PROBLEM STATEMENT:
Each line from the one with "Click the kali@kali prompt text" through the end of the records below should be transcribed exactly, and each picture should be skipped.

Stored data:
-- Opening Marker --

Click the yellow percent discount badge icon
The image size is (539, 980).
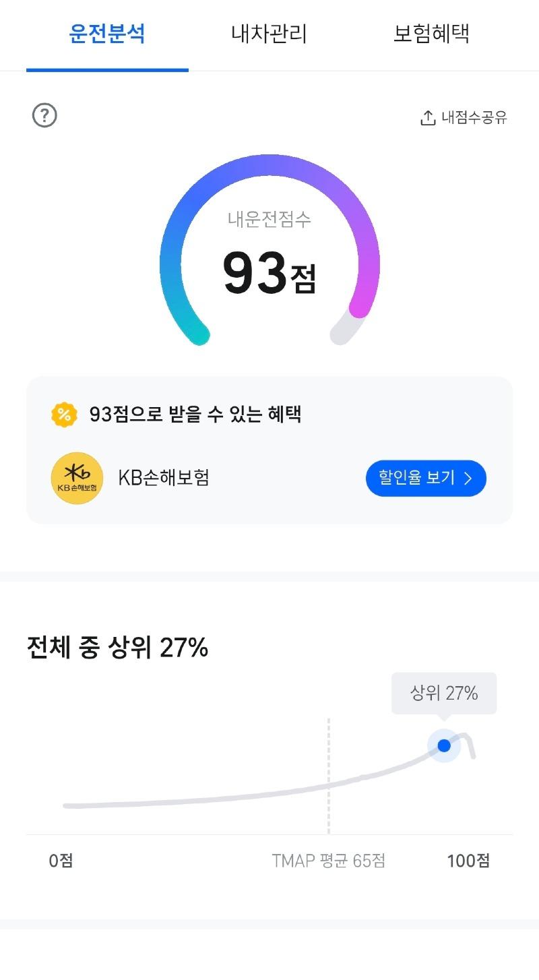tap(64, 415)

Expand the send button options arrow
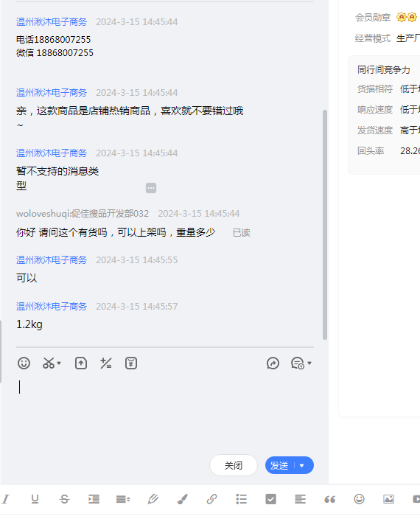click(x=301, y=465)
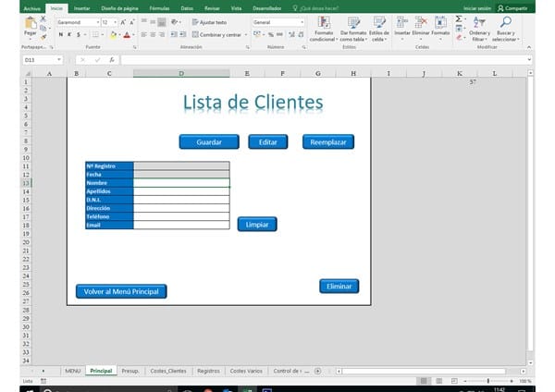Click Volver al Menú Principal button
Viewport: 555px width, 392px height.
(121, 291)
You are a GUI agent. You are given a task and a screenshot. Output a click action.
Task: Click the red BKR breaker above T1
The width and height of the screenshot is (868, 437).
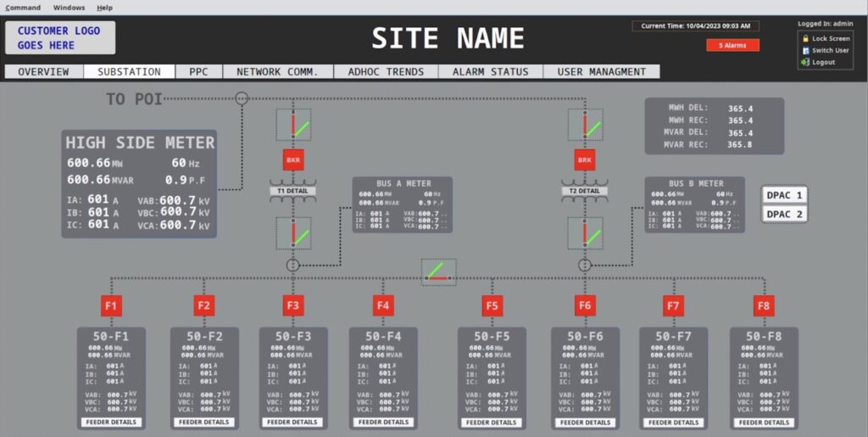pyautogui.click(x=293, y=160)
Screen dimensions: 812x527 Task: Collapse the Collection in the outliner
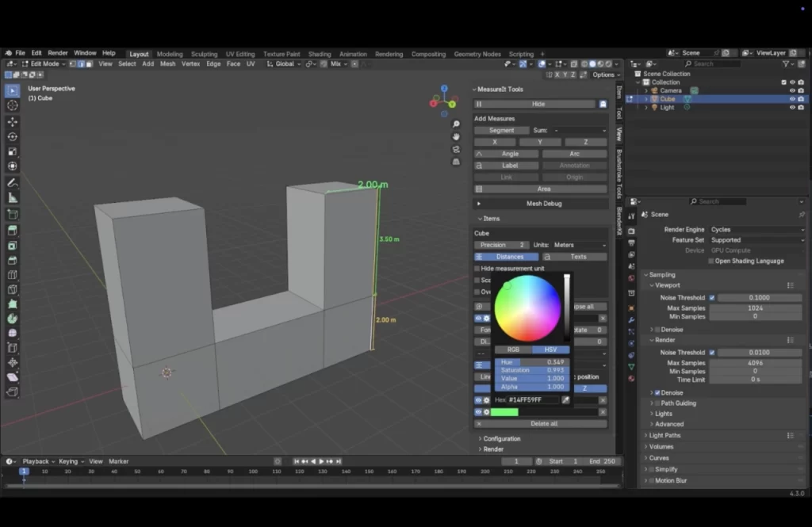coord(638,82)
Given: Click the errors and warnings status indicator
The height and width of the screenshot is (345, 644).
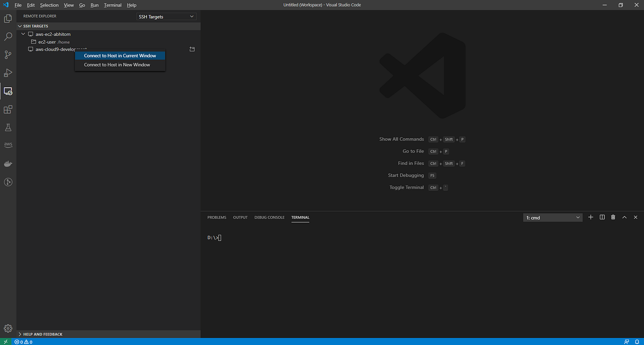Looking at the screenshot, I should point(23,342).
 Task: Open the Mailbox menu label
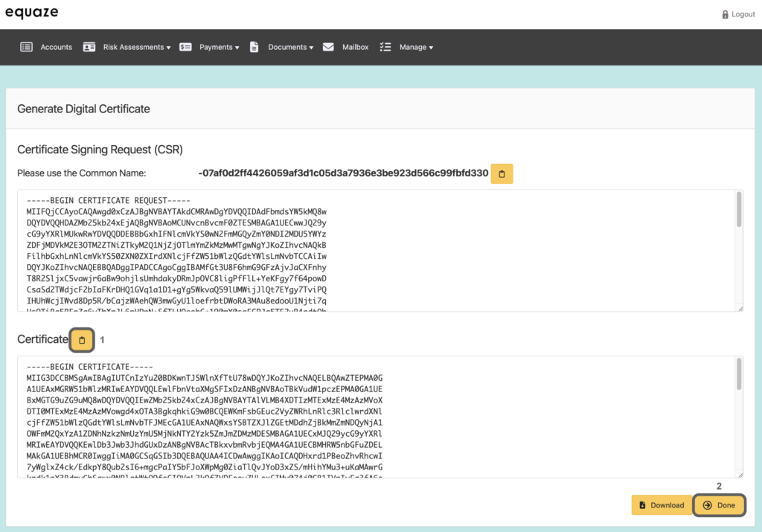[x=355, y=47]
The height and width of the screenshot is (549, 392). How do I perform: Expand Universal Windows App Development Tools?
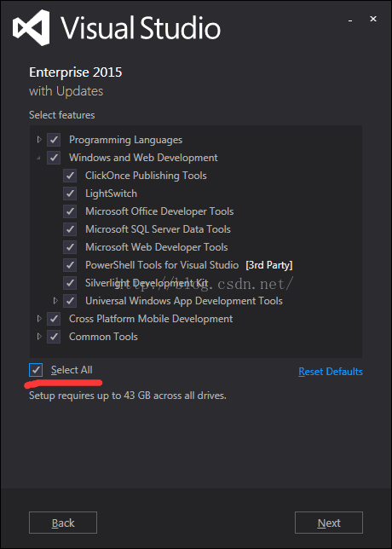[x=55, y=301]

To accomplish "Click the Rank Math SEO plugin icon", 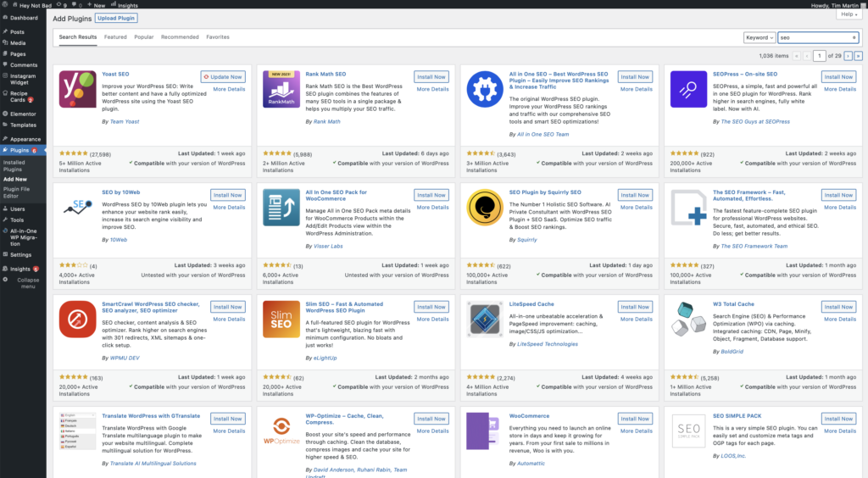I will coord(281,89).
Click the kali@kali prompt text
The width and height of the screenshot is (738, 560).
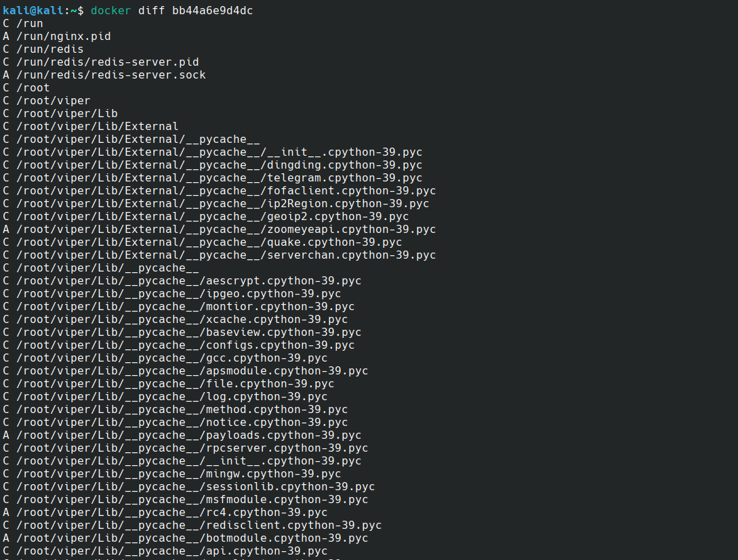33,10
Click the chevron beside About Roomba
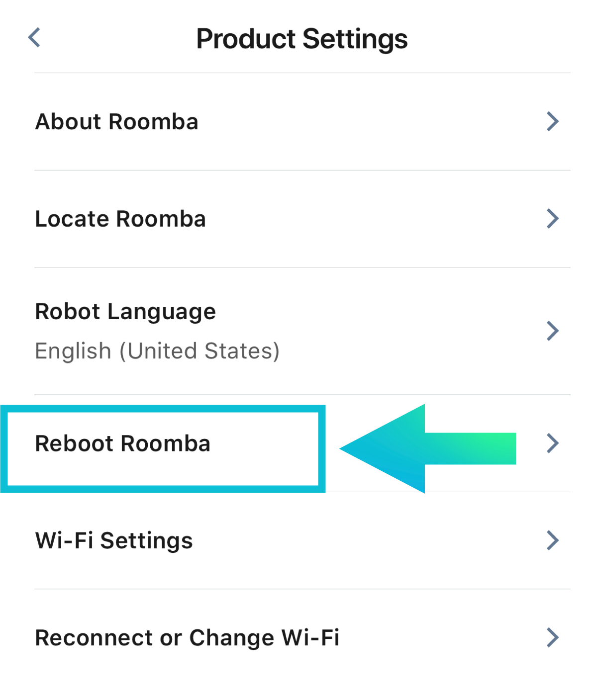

-- Closing Marker --

TASK SOLUTION:
Click the kali@kali prompt text
The width and height of the screenshot is (738, 560).
33,10
Click the chevron beside About Roomba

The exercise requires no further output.